BEGIN
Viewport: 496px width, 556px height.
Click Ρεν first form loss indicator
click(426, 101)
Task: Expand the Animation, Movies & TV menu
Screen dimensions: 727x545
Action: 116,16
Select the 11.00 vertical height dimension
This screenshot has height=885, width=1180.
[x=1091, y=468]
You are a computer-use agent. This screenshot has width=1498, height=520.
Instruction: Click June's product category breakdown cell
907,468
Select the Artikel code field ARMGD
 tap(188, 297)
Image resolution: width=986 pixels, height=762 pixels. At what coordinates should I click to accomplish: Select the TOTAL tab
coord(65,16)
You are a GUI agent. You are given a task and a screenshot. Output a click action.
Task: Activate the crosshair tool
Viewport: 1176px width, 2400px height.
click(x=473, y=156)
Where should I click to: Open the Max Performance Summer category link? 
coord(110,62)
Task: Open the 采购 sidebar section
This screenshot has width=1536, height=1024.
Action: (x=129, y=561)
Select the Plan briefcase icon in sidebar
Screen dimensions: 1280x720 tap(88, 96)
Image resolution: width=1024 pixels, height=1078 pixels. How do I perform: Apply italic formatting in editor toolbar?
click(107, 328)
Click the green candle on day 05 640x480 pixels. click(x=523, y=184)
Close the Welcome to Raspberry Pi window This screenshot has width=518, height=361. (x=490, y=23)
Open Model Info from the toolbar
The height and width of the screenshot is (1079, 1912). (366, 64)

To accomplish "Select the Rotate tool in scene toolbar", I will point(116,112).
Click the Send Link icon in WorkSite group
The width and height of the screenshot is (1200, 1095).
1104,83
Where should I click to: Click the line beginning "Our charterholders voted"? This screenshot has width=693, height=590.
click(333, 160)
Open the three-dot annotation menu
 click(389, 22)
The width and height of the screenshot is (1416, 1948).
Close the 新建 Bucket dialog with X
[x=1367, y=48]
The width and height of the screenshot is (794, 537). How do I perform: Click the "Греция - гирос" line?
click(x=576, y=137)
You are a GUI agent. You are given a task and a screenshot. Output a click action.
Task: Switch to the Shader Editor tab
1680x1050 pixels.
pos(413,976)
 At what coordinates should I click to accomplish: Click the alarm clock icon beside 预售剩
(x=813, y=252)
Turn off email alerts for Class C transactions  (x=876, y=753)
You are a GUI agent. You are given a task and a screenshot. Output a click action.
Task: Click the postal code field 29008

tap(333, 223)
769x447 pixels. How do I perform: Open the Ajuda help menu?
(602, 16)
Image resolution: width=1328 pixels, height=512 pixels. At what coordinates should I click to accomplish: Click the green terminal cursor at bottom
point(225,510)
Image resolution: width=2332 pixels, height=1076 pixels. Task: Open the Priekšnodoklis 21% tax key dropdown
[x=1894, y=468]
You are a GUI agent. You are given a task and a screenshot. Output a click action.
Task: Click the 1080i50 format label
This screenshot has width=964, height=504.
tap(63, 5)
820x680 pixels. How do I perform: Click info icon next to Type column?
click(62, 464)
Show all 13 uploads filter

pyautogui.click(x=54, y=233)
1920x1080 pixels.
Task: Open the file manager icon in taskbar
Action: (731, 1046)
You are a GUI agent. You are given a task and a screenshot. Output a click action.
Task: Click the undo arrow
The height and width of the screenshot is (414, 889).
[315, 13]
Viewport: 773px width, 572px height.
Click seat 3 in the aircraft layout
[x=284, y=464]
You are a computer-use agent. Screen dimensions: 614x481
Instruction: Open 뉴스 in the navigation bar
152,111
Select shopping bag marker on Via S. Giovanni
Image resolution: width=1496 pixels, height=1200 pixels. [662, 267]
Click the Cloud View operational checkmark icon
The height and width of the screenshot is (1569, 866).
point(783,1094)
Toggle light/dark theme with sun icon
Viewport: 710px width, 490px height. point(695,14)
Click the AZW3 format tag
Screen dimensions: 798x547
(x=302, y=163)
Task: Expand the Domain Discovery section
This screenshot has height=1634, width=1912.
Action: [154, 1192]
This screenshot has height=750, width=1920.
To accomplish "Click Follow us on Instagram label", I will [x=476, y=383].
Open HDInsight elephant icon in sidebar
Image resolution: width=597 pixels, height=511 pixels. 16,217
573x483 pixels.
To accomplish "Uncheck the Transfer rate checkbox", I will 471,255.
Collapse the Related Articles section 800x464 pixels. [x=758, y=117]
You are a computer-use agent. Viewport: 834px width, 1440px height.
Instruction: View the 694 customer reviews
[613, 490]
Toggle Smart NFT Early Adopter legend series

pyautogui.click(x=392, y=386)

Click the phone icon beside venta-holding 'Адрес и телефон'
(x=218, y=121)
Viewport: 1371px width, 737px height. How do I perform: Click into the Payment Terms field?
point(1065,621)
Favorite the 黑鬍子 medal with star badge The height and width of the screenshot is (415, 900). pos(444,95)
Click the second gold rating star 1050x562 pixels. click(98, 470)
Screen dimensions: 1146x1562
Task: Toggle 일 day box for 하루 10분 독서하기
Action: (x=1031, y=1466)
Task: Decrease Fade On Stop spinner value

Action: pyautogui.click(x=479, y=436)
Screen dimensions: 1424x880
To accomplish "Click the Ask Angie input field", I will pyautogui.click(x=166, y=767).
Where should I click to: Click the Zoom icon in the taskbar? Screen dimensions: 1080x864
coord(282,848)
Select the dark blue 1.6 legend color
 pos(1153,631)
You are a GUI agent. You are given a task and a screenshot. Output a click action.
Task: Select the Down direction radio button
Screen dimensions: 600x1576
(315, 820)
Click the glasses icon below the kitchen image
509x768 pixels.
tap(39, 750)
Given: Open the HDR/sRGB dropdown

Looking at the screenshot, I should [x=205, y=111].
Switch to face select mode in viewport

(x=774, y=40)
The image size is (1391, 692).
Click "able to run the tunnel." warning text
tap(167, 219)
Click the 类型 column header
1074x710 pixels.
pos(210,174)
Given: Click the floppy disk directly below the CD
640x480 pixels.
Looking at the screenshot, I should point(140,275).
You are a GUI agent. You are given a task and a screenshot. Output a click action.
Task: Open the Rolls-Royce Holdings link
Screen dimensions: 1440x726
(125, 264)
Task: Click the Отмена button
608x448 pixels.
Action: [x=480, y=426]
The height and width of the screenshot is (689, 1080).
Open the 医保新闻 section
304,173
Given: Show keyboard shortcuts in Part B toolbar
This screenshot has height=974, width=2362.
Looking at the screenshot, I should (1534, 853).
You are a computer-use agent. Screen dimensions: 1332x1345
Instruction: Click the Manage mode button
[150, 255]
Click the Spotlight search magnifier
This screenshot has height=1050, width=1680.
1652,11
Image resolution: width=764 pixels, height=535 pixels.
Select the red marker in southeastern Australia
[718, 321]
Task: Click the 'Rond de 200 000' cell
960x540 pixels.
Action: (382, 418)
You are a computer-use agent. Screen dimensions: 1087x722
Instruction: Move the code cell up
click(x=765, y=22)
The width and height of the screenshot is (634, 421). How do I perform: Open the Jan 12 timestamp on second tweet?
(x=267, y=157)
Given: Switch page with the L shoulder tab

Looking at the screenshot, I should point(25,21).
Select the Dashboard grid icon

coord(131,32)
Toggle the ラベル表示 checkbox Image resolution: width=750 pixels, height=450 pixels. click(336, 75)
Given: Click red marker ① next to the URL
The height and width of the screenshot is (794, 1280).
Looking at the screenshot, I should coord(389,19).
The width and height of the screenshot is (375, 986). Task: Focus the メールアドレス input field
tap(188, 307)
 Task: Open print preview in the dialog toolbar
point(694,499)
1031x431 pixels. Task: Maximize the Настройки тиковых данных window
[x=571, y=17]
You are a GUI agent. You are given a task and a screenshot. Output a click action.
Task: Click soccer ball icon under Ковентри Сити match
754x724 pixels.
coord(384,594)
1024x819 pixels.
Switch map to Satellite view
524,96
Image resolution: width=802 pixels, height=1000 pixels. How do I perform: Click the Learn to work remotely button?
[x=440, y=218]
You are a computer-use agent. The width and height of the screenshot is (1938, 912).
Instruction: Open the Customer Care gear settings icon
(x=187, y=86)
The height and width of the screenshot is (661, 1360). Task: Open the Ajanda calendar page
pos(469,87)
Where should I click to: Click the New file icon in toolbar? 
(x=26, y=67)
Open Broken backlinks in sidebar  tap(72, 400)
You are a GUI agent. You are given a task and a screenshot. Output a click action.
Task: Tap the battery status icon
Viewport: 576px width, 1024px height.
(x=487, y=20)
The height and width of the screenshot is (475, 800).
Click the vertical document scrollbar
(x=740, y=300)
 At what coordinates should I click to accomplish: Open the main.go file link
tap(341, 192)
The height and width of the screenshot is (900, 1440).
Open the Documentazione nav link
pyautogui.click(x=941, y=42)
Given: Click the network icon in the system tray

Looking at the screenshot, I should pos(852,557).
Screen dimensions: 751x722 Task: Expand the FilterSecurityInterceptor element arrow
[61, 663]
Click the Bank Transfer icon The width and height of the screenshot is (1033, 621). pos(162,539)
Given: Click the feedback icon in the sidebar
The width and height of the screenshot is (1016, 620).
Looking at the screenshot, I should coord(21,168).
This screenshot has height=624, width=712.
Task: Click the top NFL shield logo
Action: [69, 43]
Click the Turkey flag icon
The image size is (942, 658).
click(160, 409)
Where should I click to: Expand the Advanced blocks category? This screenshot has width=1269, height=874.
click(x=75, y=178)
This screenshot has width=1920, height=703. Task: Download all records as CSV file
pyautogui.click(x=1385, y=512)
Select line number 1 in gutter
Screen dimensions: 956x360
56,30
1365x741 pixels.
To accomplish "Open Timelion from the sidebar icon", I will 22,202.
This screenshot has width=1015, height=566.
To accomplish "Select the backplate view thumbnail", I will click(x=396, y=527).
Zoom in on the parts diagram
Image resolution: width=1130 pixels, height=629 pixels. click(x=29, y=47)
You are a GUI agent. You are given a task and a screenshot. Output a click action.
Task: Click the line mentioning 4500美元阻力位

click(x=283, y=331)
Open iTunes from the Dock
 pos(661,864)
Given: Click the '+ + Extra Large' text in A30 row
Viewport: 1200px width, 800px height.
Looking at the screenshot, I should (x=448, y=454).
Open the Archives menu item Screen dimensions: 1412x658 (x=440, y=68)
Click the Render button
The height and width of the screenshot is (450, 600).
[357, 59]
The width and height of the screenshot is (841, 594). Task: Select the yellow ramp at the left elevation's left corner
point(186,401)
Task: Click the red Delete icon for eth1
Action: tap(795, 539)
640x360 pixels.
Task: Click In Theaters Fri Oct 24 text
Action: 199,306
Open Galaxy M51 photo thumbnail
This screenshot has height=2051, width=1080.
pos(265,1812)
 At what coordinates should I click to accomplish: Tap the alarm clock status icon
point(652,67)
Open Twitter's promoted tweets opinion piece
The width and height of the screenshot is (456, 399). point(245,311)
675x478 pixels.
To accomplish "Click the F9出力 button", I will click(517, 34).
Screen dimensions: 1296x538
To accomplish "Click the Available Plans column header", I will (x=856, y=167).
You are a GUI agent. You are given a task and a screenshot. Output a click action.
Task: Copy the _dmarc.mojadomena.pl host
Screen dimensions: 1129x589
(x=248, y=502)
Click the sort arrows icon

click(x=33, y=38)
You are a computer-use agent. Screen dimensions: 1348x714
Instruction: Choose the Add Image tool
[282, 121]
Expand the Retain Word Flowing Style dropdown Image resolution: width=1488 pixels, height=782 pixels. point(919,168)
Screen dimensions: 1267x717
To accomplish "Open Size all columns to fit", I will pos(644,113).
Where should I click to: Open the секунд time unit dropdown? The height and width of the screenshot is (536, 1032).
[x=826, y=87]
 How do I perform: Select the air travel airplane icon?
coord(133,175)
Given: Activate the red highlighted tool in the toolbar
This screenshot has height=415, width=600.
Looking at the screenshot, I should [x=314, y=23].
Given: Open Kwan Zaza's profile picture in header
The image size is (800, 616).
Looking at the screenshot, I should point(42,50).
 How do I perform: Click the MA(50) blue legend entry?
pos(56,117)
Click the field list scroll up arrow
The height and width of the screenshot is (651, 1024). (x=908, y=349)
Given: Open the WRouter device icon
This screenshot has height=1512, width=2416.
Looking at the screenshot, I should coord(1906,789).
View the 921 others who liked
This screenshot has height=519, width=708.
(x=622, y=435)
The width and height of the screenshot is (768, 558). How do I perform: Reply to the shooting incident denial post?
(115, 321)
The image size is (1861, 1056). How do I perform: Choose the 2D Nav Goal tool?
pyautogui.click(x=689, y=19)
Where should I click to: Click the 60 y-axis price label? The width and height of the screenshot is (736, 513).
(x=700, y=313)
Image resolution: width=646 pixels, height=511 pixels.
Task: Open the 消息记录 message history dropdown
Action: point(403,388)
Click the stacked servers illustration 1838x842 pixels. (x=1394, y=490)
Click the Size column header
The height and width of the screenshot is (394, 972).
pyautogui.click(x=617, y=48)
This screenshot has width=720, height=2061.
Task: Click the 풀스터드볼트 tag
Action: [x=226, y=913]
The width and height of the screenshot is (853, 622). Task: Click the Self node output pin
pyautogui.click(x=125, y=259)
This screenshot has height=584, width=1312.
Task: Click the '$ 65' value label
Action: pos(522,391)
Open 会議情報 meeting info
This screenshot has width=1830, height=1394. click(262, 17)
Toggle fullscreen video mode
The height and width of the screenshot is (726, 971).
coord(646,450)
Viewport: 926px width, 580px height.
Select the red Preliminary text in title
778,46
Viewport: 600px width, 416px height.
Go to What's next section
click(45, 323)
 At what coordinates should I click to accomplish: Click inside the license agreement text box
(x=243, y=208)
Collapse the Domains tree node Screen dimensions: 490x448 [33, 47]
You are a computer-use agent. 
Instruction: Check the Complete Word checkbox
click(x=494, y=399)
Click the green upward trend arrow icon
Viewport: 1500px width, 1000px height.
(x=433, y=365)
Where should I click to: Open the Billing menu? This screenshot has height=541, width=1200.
END
The answer is each line from the entries above in which the word "Activate" occurs.

Task: Activate the crosshair tool
Given: Activate the red highlighted tool in the toolbar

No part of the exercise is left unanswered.